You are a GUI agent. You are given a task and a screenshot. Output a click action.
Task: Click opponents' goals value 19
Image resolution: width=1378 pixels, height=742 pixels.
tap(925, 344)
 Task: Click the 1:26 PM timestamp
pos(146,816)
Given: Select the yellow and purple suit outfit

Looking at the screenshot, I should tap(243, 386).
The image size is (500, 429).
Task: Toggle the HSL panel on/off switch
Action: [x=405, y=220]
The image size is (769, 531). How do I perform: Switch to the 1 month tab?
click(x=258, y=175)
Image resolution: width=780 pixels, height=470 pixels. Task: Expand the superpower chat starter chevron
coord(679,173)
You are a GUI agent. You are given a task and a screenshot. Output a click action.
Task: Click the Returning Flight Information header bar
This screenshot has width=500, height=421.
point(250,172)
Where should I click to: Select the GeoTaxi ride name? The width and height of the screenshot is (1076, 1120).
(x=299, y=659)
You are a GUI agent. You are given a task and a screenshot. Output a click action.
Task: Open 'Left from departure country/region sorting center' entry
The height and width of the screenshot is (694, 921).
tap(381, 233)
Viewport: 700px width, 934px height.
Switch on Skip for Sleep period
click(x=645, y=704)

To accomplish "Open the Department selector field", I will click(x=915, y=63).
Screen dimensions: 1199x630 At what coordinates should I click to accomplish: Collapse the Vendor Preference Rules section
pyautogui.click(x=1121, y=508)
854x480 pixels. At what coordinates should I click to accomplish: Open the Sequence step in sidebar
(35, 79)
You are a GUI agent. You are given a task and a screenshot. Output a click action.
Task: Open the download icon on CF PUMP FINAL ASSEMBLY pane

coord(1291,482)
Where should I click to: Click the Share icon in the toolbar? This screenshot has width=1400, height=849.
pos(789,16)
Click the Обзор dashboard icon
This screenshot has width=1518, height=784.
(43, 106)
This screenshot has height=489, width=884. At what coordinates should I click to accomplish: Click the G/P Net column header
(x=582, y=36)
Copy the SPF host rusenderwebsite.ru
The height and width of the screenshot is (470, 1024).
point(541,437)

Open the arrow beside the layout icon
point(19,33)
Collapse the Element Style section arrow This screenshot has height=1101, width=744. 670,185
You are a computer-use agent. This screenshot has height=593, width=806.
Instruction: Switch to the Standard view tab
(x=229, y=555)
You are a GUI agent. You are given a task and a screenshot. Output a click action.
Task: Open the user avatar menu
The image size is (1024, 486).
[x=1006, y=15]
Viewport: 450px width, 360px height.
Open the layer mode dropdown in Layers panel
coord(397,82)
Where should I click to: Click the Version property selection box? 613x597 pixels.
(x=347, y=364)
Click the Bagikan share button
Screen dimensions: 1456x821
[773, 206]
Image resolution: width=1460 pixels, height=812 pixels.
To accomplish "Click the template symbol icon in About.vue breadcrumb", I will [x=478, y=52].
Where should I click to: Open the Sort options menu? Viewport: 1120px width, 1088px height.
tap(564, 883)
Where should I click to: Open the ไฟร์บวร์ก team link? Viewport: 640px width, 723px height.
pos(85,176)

_THE TASK_
Every line above needs to be retyped exactly.

_WRITTEN RESPONSE_
You are a GUI agent. You are given a task and a screenshot. Output a click action.
Task: Click opponents' goals value 19
Image resolution: width=1378 pixels, height=742 pixels.
tap(925, 344)
 Task: Click the 1:26 PM timestamp
pos(146,816)
Given: Select the yellow and purple suit outfit

Looking at the screenshot, I should tap(243, 386).
The image size is (500, 429).
Task: Toggle the HSL panel on/off switch
Action: [x=405, y=220]
The image size is (769, 531). How do I perform: Switch to the 1 month tab?
click(x=258, y=175)
Image resolution: width=780 pixels, height=470 pixels. Task: Expand the superpower chat starter chevron
coord(679,173)
You are a GUI agent. You are given a task and a screenshot. Output a click action.
Task: Click the Returning Flight Information header bar
This screenshot has width=500, height=421.
point(250,172)
Where should I click to: Select the GeoTaxi ride name? The width and height of the screenshot is (1076, 1120).
(x=299, y=659)
You are a GUI agent. You are given a task and a screenshot. Output a click action.
Task: Open 'Left from departure country/region sorting center' entry
The height and width of the screenshot is (694, 921).
tap(381, 233)
Viewport: 700px width, 934px height.
Switch on Skip for Sleep period
click(x=645, y=704)

To accomplish "Open the Department selector field", I will click(x=915, y=63).
Screen dimensions: 1199x630 At what coordinates should I click to accomplish: Collapse the Vendor Preference Rules section
pyautogui.click(x=1121, y=508)
854x480 pixels. At what coordinates should I click to accomplish: Open the Sequence step in sidebar
(35, 79)
You are a GUI agent. You are given a task and a screenshot. Output a click action.
Task: Open the download icon on CF PUMP FINAL ASSEMBLY pane

coord(1291,482)
Where should I click to: Click the Share icon in the toolbar? This screenshot has width=1400, height=849.
pos(789,16)
Click the Обзор dashboard icon
This screenshot has width=1518, height=784.
(43, 106)
This screenshot has height=489, width=884. At what coordinates should I click to accomplish: Click the G/P Net column header
(x=582, y=36)
Copy the SPF host rusenderwebsite.ru
The height and width of the screenshot is (470, 1024).
point(541,437)

Open the arrow beside the layout icon
point(19,33)
Collapse the Element Style section arrow This screenshot has height=1101, width=744. 670,185
You are a computer-use agent. This screenshot has height=593, width=806.
Instruction: Switch to the Standard view tab
(x=229, y=555)
You are a GUI agent. You are given a task and a screenshot. Output a click action.
Task: Open the user avatar menu
The image size is (1024, 486).
[x=1006, y=15]
Viewport: 450px width, 360px height.
Open the layer mode dropdown in Layers panel
coord(397,82)
Where should I click to: Click the Version property selection box? 613x597 pixels.
(x=347, y=364)
Click the Bagikan share button
Screen dimensions: 1456x821
[773, 206]
Image resolution: width=1460 pixels, height=812 pixels.
To accomplish "Click the template symbol icon in About.vue breadcrumb", I will [x=478, y=52].
Where should I click to: Open the Sort options menu? Viewport: 1120px width, 1088px height.
tap(564, 883)
Where should I click to: Open the ไฟร์บวร์ก team link? Viewport: 640px width, 723px height.
pos(85,176)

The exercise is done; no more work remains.